Cuando se toma la decisión de planificar una familia siempre se espera lo mejor. Pero las cosas no suceden de la manera que las imaginamos. El embarazo, lejos de ese momento de disfrute, fue un tormento. La gestante no podía caminar o hacer esfuerzos de ningún tipo. Debía guardar cama. Reposo absoluto, les dijo el médico. ¡Ab-so-lu-to! Y vinieron ingresos, hospitales, hogares maternos, restricciones, lejanía, llanto y separación en plena pandemia por la COVID-19.

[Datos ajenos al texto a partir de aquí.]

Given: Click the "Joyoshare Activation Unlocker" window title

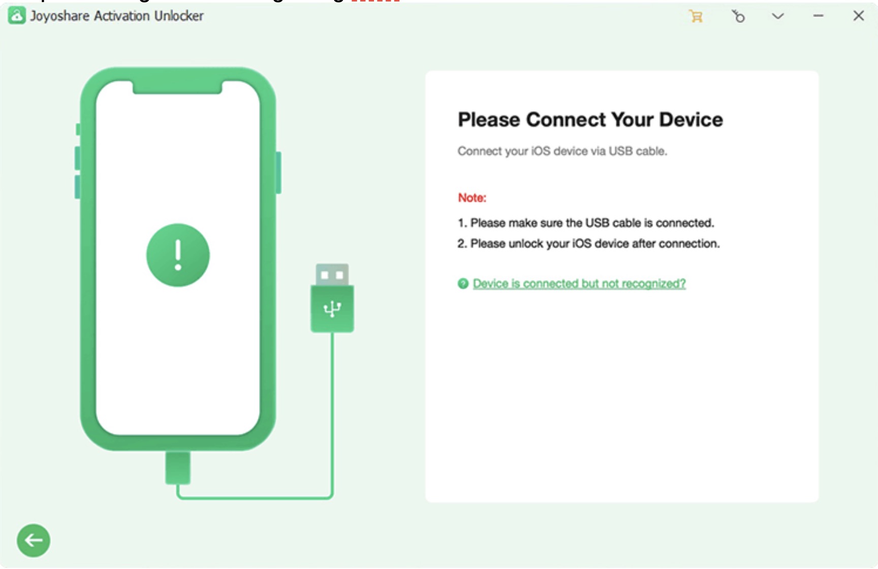Looking at the screenshot, I should point(117,16).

La gestación avanzaba, lenta y tensa. Ella preocupada y él muy ocupado. El hogar demandaba arreglos y su trabajo no le dejaba mucho tiempo. Había que adquirir cosas necesarias. Ella buscaba en los grupos de ayuda en Facebook: «Están vendiendo una palangana en buen precio en La Lisa; hay un combo de ropa en el Cerro; protector de cuna en lo último de Marianao»… Con el transporte público suspendido en aquellos días, buscar cada artículo fue una hazaña digna de los héroes homéricos. Cocinaba en las mañanas y dejaba todo listo. En las tardes iba a la visita, a través de una reja. Dejaba comida, traía ropa limpia y se llevaba la sucia que lavaba en las noches. Las despedidas eran agrias. Esperaba siempre a doblar la esquina para poder soltar una lágrima que el nasobuco se encargaba de recoger.
A las 34 semanas de embarazo llegó el alta y el regreso a casa, pero todavía el reposo era necesario. A las consultas la llevaba en sillón de ruedas, la cargaba para que no subiera escaleras. Tomaba en sus brazos a su mujer y también a su hija que flotaba cómoda en el vientre y lo hacía con los mismos cuidados con que se lleva a un bebé. La bañaba cuando ella no podía por los dolores en la espalda, pasaba cada mano delicadamente por la barriga a punto de explotar y acariciaba el retoño, la ilusión. Eso hace un padre.
Cedió su lado de la cama para que madre y bebé se acomodaran lo mejor posible; acunó y cantó nanas inventadas a ambas para que el sueño llegara plácido en noches de malestares; hirvió cubos de pañales y culeros; calmó perretas, dio masajes lumbares, aguantó berrinches, disipó miedos maternos al tiempo que enfrentaba los propios…
El nuevo calendario, libre de garabatos, excepto por un círculo rosado que señalaba un día de septiembre, avisó que ya era el momento de ir al hospital. Con patilla de tres días y ojeras de meses aguardó por la enfermera que salió con un cunero y una bebé dormida: «Felicidades, ya eres papá», le dijo. La miró. Sonrió. Se iluminó. Y con la «recién anunciada paternidad» enseguida sintió que esa historia había comenzado mucho antes. Este era un nuevo capítulo.